Limited Advantage

The yield on the two-year Treasury note was 0.246 percent, up from 0.239 percent at the end of last year. The yield on the three-year note was 0.321 percent.

“ There is limited price advantage there if a three-year Treasury goes from 30 to 20 basis points, it’s about a quarter of a point,” said Gross. “But we like that.”

Strategists from Morgan Stanley to Bank of America Corp. to Barclays Plc expect some of the money on deposit that will lose government insurance will flow into the U.S. money markets, sending rates possibly as low as below zero on some short-term debt instruments like Treasury bills.

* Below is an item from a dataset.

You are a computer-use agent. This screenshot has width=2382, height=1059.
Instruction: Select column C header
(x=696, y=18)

The Fed lowered its benchmark interest rate to a range of zero to 0.25 percent in December 2008 and has said economic conditions will probably warrant holding it at record lows through mid-2015. The central bank is buying $40 billion in mortgage debt each month in its third round of quantitative easing aimed at keeping longer-term borrowing rates low to buoy economic growth.

Operation Twist

Fed policy makers, who meet Dec. 11-12, may announce more monetary accommodation as Operation Twist, as the Maturity Extension Program is known. A “number” of Fed officials said at their policy meeting in October that additional monthly purchases of bonds may be warranted next year, according to the minutes of the Federal Open Market Committee. Operation Twist will end this month.

The Fed “easing is going to continue,” El-Erian said in an interview on Bloomberg Television’s “In the Loop” with Betty Liu. “We will see more balance sheet operations, and maybe even see a tweak to the communications. The Fed will remain hyper active.”

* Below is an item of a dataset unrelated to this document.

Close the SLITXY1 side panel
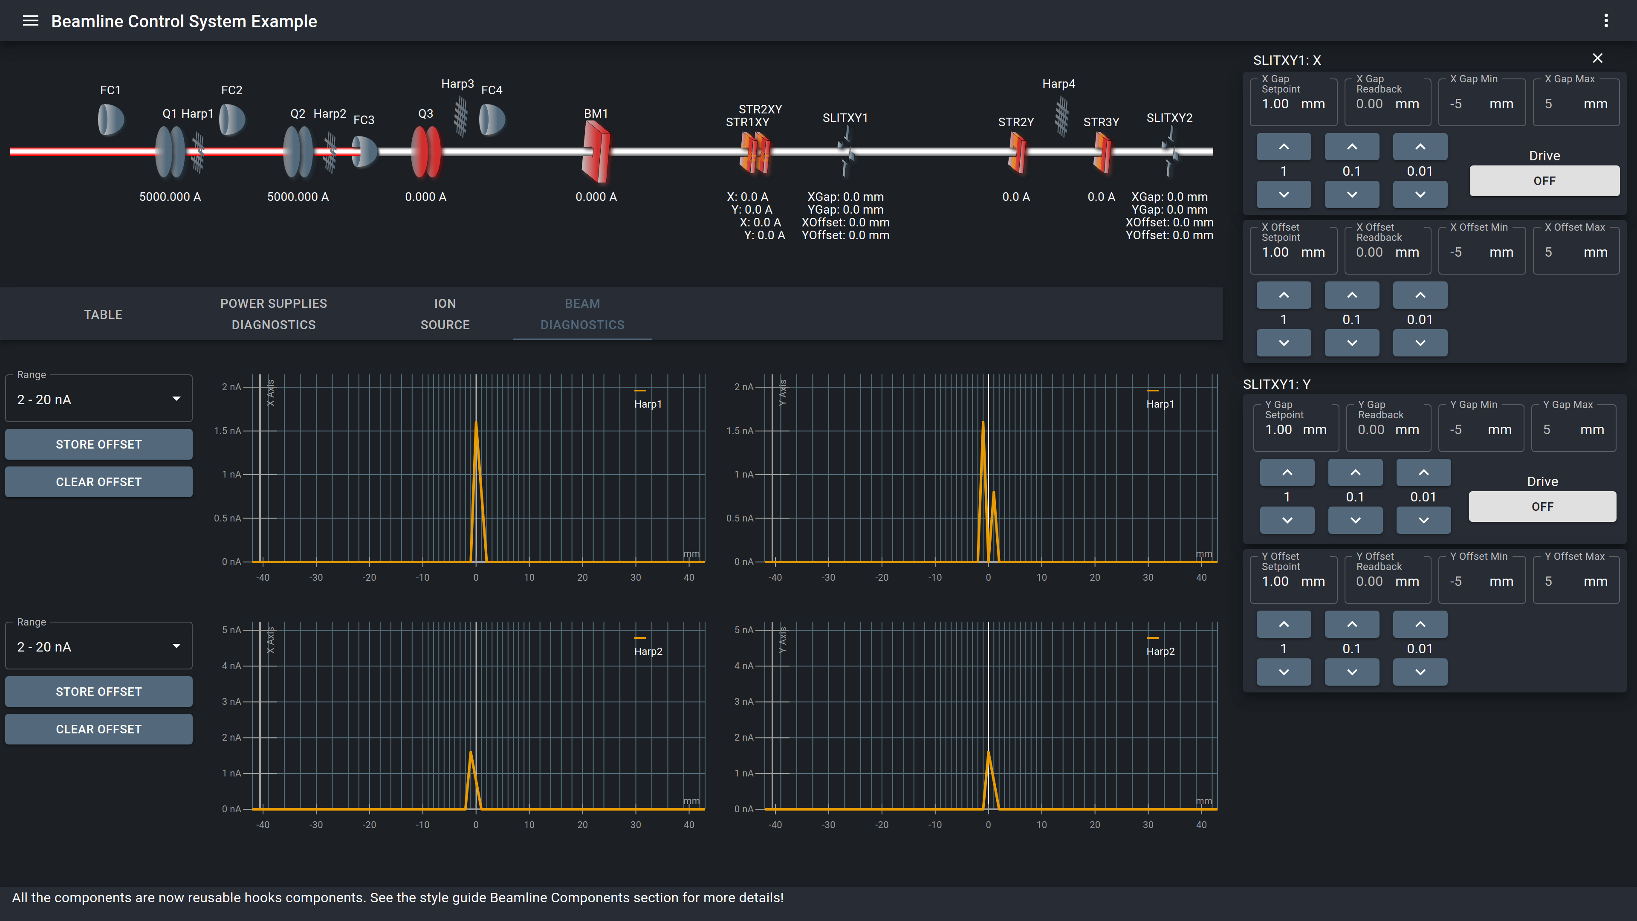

Gross, the founder of Pimco, raised the proportion of U.S. government and Treasury debt in his flagship $285 billion Total Return Fund to 24 percent of assets in October, the first increase since April, as investors speculated the Federal Reserve would add to stimulus measures through more asset purchases, according to the latest available company data. Mortgages remained the fund’s largest holding at 47 percent.

The Total Return Fund gained 11.7 percent over the past year, beating 94 percent of its peers, according to data compiled by Bloomberg. The fund has returned 8.5 percent over five years, outperforming 97 percent of competitors.